The deformity varies in degree from a slight prominence of the lower end of the ulna at the back of the wrist, to complete dislocation of the inferior radio-ulnar joint with marked radial deviation of the hand (Fig. 16.10). The more severe types of deformity may be associated with congenital absence or hypoplasia of the radius.
PYOGENIC ARTHRITIS OF THE WRIST AND HAND (General description of pyogenic arthritis, p. 96)

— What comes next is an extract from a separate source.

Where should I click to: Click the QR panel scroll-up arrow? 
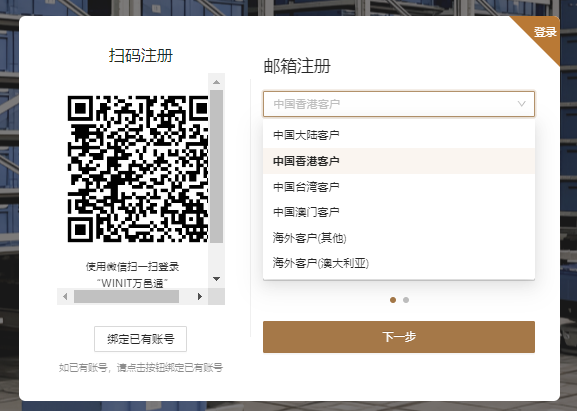216,82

Pyogenic arthritis of the wrist is uncommon. Infection may be haematogenous, or it may be introduced through a penetrating wound. Spread from a focus of osteomyelitis is rare, partly because osteomyelitis itself is uncommon in the forearm bones, and partly because the lower metaphysis of the radius is entirely outside the capsule of the joint. (The lower metaphysis of the ulna is partly intracapsular (see Fig. 7.2).)
The clinical features and treatment of pyogenic arthritis are similar to those at other sites.
RHEUMATOID ARTHRITIS OF THE WRIST AND HAND (General description of rheumatoid arthritis, p. 134)
Rheumatoid arthritis commonly affects the wrists and hands and is a major cause of serious loss of function and of ugly deformity. Usually many or all of the joints of the hand are affected, though occasionally the disease may begin in a single joint. Affected joints are swollen from synovial thickening, and movement is restricted. In the later stages articular cartilage and the underlying bone are eroded, and the fingers tend to deviate medially (‘ulnar drift’), with dorsal prominence of the metacarpal heads and characteristic visible deformity (Fig. 16.11A). At the wrist joint the disease commonly results in dorsal subluxation and dislocation of the ulnar head accompanied by subluxation of the carpus on the radius and radial deviation of the hand. Radiographs do not show any abnormality at first. Later, there is diffuse rarefaction of the bones. Later still, in progressive disease, destruction of cartilage leads to narrowing of the joint space (Fig. 16.11B), and the subchondral bone may be eroded.
Rupture of tendons. Both the extensor and the flexor tendons are liable to spontaneous rupture, from softening or fraying where they lie within inflamed synovial sheaths. The extensor pollicis longus, extensor digitorum, and extensor digiti minimi are the tendons that most commonly rupture.